Updated

A company that planned to sell home anthrax-testing kits saw its stock price plunge by 55 percent after promising to stop marketing the tests while federal authorities investigate.

"We are suspending any efforts to market the product," Vital Living Products said in a statement Friday. Calls to the company's offices and company president Donald Podrebarac's home on Saturday were not immediately returned.

Vital Living Products confirmed Friday that it is under investigation by the Securities and Exchange Commission. The FBI raided its offices and a related New Jersey lab on Thursday.

The company's stock closed at 20 cents Friday.

Vital Living caught national attention soon after the first mail-borne cases of anthrax were detected by announcing it would sell the first over-the-counter anthrax test kit by Thanksgiving.

Vital Living said two large national retail chains would carry the PurTest anthrax kits.
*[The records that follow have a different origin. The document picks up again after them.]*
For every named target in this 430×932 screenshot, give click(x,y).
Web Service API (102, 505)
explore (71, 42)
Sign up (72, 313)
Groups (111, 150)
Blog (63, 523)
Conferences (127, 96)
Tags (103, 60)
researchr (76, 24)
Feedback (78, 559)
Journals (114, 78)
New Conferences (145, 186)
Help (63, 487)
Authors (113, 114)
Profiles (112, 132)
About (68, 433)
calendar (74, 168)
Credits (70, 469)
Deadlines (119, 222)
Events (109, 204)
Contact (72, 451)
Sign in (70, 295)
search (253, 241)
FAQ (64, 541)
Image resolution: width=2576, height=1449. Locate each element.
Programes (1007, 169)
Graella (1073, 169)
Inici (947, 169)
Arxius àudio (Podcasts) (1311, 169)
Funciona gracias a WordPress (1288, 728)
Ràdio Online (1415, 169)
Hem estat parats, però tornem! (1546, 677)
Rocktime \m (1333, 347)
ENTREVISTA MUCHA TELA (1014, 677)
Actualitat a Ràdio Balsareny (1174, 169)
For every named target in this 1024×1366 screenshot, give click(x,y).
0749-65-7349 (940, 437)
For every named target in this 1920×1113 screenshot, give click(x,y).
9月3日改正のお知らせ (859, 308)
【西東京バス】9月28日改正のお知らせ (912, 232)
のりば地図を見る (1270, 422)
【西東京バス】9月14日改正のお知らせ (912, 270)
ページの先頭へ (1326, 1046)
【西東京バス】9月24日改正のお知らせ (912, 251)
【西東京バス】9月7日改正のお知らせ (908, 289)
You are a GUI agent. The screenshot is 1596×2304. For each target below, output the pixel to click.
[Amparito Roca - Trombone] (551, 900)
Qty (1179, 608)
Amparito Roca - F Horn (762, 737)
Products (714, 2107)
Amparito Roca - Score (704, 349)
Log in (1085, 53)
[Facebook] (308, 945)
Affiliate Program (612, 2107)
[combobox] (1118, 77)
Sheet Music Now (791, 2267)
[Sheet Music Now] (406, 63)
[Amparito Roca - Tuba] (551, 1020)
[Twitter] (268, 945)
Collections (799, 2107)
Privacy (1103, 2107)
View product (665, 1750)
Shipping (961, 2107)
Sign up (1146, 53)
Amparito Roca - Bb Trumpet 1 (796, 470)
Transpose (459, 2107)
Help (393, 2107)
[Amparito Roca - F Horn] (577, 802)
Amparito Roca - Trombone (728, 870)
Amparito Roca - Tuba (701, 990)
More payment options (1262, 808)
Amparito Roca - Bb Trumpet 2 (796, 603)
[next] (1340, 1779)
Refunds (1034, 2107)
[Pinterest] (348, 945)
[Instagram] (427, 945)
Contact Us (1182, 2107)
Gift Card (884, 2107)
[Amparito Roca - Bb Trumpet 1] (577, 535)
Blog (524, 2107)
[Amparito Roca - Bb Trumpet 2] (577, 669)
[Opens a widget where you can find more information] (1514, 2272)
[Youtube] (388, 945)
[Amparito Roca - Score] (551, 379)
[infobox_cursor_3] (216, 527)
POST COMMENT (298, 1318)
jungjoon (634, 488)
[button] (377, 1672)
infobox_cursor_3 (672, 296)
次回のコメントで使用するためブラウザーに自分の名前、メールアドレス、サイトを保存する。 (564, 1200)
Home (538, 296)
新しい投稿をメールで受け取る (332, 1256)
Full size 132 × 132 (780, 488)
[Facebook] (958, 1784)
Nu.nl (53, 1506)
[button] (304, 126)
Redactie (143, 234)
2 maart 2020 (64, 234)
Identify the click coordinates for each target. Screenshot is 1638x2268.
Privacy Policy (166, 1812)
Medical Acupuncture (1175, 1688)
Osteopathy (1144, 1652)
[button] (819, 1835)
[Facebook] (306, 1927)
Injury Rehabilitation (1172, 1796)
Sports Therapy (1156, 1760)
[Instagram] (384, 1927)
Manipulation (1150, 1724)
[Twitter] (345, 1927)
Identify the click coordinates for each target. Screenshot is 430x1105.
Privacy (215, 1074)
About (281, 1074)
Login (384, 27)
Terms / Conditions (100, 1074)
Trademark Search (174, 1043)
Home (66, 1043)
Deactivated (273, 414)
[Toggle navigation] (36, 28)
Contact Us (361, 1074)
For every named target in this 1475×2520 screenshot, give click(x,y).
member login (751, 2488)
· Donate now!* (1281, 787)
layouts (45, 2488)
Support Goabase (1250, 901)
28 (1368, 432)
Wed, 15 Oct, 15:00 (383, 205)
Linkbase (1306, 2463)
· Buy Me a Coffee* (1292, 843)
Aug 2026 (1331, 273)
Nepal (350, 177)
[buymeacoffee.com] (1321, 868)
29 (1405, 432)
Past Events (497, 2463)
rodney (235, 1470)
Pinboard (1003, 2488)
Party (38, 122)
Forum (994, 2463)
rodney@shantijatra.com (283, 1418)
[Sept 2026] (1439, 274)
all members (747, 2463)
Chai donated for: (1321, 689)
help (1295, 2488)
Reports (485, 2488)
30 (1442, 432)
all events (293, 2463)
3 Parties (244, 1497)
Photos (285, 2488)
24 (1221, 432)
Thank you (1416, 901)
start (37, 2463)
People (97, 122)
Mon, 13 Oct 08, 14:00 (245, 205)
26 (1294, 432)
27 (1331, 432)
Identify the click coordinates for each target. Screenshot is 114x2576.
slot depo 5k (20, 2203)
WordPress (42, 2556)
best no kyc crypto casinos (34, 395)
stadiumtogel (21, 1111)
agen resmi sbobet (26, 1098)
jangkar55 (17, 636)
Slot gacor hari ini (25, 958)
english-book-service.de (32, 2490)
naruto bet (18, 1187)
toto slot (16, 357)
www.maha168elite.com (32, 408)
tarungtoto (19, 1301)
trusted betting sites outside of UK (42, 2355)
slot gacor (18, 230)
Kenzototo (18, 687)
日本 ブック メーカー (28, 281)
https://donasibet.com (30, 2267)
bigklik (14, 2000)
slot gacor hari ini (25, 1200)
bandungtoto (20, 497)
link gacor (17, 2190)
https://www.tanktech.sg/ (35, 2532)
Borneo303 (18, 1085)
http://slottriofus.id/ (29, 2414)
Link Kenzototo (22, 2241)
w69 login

By early November, the company said it had received more than $150,000 worth of orders.

The company's stock, which had been trading at 5 cents on Oct. 1, rose to a high of $2.03 on Oct. 23.

But public health experts raised questions about the reliability of a home test kit and said inaccurate results could create panic. Those concerns led retailers to say they wouldn't stock the kits in their distribution centers, although individual stores could still order them.

Podrebarac said he planned to have an independent lab validate the kits before they went on the market.

Vital Living announced Tuesday that a New Jersey lab, Sani-Pure Food Laboratories, had confirmed the reliability of the test kits. Vital Living backed off that statement Friday, saying that Sani-Pure's report included inaccurate information. The SEC has subpoenaed the report.